**TEXT SECTION:**
Mental Health Risks Connected to Steroids Injections Used for Stopping Premature Birth

As per a new study, steroids that are administered to pregnant woman right before premature birth may cause an increase in the risk of emotional and behavioural problems in the child.

A dose of glucocorticoids is administered regularly to mothers who are expected to give premature births. This is meant to mature the lungs but large amounts of glucocorticoids in the womb can have long-term harmful effects on the brain.

Earlier, researchers have noticed an evident connect between symptoms of ADHD (attention-deficit/hyperactivity disorder) and stress during pregnancy. As a response to stress, cortisol is produced and some researchers pointed out that this may be responsible for the connection between the two.

To perform this study, the University of Oulu in Finland and Imperial College London picked 37 children whose mothers got dosage of glucocorticoid before delivery and studied them in comparison to 185 children who took birth around the same gestation age but did not have any exposure to glucocorticoid.

The researchers examined about 6,079 children to confirm the results. These children belonged to the Northern Finland Birth Cohort, a case study that recruited mothers in the early pregnancy stages, during the years 1985 and 1986. They then gathered information about the children’s health when they turned 8 to 16 years old.

The results of the research study indicated that children who had glucocorticoids treatment had poorer general mental health and were prone to exhibit ADHD symptoms. A visiting professor at the School of Public Health at Imperial College London and a senior author of the research, Alina Rodriguez, Ph.D. stated – “There are a lot of studies that have found links between stress in pregnancy and effects on children’s mental health, especially ADHD, and this might be related to cortisol, Synthetic glucocorticoids mimic the biological reaction when the mother is stressed, so we wanted to see if babies who were exposed to this treatment are affected similarly in terms of mental health outcomes.”

**TASKS TO COMPLETE:**
a. From the text on prenatal steroid injections, list every group of children for which a count is given, along with that count.
b. Write the next paragraph of the text on prenatal steroid injections, picking up after its final sentence.
The data that follow are taken from a separate source and are unrelated to the text on prenatal steroid injections.

Data excerpts:
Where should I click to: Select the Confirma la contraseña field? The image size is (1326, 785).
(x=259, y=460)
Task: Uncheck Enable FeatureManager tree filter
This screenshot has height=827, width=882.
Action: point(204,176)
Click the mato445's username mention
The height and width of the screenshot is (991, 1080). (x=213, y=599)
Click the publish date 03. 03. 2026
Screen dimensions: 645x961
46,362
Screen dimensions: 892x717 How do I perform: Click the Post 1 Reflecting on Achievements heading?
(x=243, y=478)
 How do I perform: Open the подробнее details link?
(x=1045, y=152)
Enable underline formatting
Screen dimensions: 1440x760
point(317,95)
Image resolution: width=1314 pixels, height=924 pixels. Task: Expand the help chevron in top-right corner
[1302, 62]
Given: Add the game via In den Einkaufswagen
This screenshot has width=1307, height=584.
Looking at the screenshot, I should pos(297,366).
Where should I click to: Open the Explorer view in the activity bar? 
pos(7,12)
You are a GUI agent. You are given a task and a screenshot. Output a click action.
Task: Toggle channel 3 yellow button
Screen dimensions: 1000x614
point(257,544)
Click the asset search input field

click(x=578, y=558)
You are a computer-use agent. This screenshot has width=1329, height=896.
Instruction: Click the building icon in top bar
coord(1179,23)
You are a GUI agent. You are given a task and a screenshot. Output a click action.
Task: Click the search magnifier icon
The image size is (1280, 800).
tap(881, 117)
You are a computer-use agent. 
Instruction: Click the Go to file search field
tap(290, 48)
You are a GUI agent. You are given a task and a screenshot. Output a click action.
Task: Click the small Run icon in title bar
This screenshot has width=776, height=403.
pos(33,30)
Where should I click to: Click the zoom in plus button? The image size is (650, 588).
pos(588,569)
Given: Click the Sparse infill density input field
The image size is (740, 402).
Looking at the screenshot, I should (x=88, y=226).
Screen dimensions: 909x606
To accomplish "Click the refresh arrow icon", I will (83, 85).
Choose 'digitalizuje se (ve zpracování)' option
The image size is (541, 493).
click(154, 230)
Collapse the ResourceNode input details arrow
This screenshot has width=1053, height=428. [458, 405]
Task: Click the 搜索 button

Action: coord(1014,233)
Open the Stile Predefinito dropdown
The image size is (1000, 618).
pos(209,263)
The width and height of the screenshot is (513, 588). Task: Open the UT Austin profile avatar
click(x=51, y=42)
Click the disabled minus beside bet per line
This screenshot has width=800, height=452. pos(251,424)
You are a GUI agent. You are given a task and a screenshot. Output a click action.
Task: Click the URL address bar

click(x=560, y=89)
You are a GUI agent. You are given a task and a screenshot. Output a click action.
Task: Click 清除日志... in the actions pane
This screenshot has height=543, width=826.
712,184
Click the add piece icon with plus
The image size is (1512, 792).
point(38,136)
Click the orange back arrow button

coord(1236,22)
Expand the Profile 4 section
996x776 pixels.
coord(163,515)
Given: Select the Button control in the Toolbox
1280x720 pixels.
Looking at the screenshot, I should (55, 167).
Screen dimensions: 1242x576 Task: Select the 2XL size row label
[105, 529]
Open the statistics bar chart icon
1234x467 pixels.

**ANSWERS FOR EACH ITEM:**
a.
- 37 children whose mothers received glucocorticoid before delivery
- 185 children born at around the same gestational age with no glucocorticoid exposure
- About 6,079 children from the Northern Finland Birth Cohort, examined to confirm the results

b.
She further mentioned that her research also points out the precarious state of the long term risks of the child’s mental health. Rodriguez further added – “Although this is the largest study so far to look at these risks, the number of children in our group who were exposed to glucocorticoids was still relatively small. More studies will be needed to confirm the findings.”

She quickly assured parents by saying – “in lights of all available evidence to date, the benefits of steroid treatment on immediate infant health and survival are well-established and outweigh any possible risk of long-term behavioural or emotional difficulties. Parents who are concerned that their child may be affected by behavioural or emotional difficulties should in the first instance contact their GP for advice.”

So, this should certainly come out as an eye opener to pregnant women who’re taking steroid even during the pregnancy phase!